Most people reading this article are probably familiar with or have used Ansible, I will provide a brief explanation of what Ansible is and its place in the automation construct. Ansible is an IT automation solution. It is, more specifically, an open-source configuration, deployment, and orchestration tool that integrates with much of your technology stack: networking, security, application deployment, storage, software development lifecycle processes, etc.

Ansible is agentless, powerful, and simple, and therefore is easy to get up and running. A new sysadmin can get started with Ansible within hours. Ansible is free, and the latest versions can be installed with the following command:

$ sudo yum install -y ansible

Ansible Tower is the enterprise version of Ansible, and it helps organizations and teams scale quickly and effectively. There is a cost associated with adopting it, installing it, and getting the software up and running in your environments. Ansible Tower offers more control than the free version and is a great platform for breaking down silos, as it can be used cross-functionally in an efficient manner.

Why Ansible Tower?

Ansible Tower takes you beyond Ansible’s command-line interface to a web user interface, offering a more familiar environment for most customers, employers, and non-technical people. Tower allows sysadmins and DevOps/automation specialists to demonstrate the value and power of automation and provides easier training and demos that lead to quicker acceptance and overall buy-in so you can add this tool into your long-term automation strategy.

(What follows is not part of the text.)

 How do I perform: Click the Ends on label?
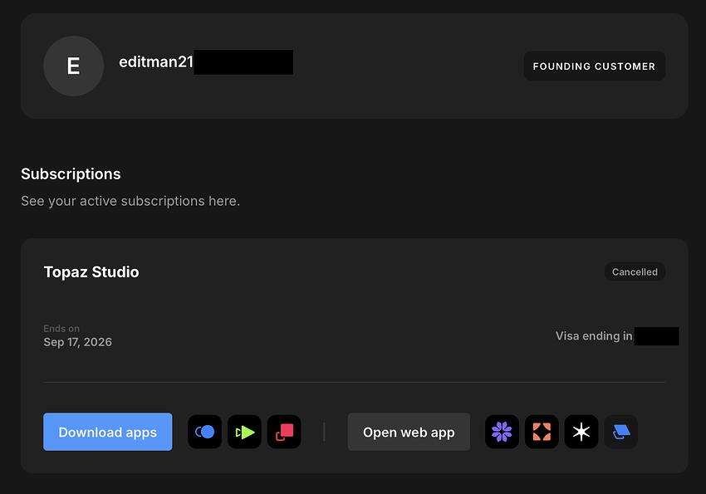(61, 329)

As a sysadmin or DevOps/automation specialist, this may be your first time using Ansible

Tower. You will be glad you decided to take this path because it will demonstrate your ability to analyze and deduce what’s best for your team and company in the short- and long-term. Doing so will set you apart and show you to be a big-picture thinker, strategist, and savvy business professional. This is where the "soft skills" come in.

Ansible Tower is a scalable adoption strategy that, as your automation adoption grows, will be integral to quicker automation solutions. Those involved in the software life cycle process will thank you for choosing Ansible Tower. Here are a few of its features:

  • A graphical user interface dashboard.
  • Role-based access control.
  • Job scheduling.
  • Graphical inventory management.
  • A multi-playbook workflow.
  • RESTful APIs.
  • External logging integrations.
  • Real-time job status updates.
  • Red Hat technical support.
  • Red Hat Customer Portal access.

Ansible Tower is fully supported with updated release cycles, and the installation and upgrades are supported and well-documented. It also provides a 10-node free license with full enterprise features.

While yes, if you have more than 10 nodes Tower will cost you, the return on investment is that you can rely on its stability and support. Would you trust your production environment to anything else? Well, maybe, but Tower has some great use cases demonstrating why it is a major benefit to your mission-critical systems.

For example, Red Hat works with many large organizations that have decided to implement Ansible Tower as their central IT automation solution.  One use case would be configuring an Ansible Tower Cluster.  This allows for high availability and redundancy across the primary and secondary data centers. Now, two data centers are sharing the load which is ideal in case of a catastrophic event. Tower clusters allow you to add capacity to your Ansible Tower environment. 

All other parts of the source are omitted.